* _TASK INSTRUCTIONS_: Using the records that appear below, write out exactly the lines from the one with "The height and width of the screenshot is (501, 625)." through the one with "Given: Select the SMN minimum value text", keeping both end lines.
===== DATA EXTRACT
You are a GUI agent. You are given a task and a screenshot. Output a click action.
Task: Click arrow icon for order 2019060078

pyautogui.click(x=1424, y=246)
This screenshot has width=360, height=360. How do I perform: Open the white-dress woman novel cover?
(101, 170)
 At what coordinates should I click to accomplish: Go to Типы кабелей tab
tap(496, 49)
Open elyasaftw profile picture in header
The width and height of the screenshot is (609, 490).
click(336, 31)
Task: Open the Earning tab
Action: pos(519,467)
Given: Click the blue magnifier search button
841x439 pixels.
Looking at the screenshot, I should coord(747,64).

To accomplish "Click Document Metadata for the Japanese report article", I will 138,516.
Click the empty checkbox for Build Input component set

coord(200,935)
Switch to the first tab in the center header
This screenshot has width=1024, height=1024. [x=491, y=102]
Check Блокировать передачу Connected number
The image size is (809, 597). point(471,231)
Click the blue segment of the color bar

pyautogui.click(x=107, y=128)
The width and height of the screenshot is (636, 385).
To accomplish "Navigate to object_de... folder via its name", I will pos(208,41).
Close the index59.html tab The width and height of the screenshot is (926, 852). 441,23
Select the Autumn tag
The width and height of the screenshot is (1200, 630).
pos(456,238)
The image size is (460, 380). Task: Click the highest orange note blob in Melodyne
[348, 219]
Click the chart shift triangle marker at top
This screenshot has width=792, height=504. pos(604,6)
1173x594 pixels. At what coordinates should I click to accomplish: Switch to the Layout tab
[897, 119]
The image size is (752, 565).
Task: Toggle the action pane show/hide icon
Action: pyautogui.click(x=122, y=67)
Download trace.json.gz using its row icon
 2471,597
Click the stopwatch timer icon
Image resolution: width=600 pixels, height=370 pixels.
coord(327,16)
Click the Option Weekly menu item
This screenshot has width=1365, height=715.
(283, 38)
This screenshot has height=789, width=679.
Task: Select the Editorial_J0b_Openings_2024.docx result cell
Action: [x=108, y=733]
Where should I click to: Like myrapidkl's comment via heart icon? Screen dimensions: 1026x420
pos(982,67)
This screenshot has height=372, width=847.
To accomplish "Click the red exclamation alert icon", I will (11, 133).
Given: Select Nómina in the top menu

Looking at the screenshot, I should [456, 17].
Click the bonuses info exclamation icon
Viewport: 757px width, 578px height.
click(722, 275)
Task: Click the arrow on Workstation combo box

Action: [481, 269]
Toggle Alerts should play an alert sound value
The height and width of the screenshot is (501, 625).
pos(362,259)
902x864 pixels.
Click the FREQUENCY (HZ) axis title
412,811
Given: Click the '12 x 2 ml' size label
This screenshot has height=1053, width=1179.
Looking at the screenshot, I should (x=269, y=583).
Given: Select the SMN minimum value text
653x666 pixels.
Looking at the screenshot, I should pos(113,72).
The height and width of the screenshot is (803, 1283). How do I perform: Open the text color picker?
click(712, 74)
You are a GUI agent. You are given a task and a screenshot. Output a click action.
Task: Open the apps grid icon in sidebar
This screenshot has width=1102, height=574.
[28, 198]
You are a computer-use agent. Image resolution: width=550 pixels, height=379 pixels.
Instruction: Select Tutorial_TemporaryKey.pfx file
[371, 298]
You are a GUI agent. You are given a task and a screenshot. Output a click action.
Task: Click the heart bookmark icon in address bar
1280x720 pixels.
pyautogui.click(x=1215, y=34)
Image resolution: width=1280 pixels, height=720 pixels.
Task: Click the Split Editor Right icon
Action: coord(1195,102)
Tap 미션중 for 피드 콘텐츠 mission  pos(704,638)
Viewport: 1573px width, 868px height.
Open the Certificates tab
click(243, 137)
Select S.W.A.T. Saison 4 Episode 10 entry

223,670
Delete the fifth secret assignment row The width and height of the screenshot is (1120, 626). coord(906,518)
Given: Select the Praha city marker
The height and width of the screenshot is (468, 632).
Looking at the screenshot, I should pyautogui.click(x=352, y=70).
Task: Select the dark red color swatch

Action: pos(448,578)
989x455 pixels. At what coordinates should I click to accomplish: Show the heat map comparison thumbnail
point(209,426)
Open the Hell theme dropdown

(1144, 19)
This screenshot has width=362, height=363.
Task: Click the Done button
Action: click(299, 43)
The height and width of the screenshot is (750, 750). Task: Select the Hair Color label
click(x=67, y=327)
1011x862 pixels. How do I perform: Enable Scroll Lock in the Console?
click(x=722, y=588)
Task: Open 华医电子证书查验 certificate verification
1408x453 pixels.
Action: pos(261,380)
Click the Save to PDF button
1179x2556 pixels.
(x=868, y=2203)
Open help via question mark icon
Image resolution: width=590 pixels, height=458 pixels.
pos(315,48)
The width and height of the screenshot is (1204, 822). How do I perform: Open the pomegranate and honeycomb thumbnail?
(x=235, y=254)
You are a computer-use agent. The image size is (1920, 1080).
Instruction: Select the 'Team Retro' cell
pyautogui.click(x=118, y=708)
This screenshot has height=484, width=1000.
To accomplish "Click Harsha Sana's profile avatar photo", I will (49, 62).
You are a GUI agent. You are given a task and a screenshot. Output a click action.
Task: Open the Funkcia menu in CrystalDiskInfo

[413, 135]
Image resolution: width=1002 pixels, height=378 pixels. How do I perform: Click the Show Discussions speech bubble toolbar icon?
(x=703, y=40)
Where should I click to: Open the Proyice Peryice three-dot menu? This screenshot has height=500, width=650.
==========
* _OUTPUT BELOW_:
The height and width of the screenshot is (501, 625).
pos(362,259)
902x864 pixels.
Click the FREQUENCY (HZ) axis title
412,811
Given: Click the '12 x 2 ml' size label
This screenshot has height=1053, width=1179.
Looking at the screenshot, I should (x=269, y=583).
Given: Select the SMN minimum value text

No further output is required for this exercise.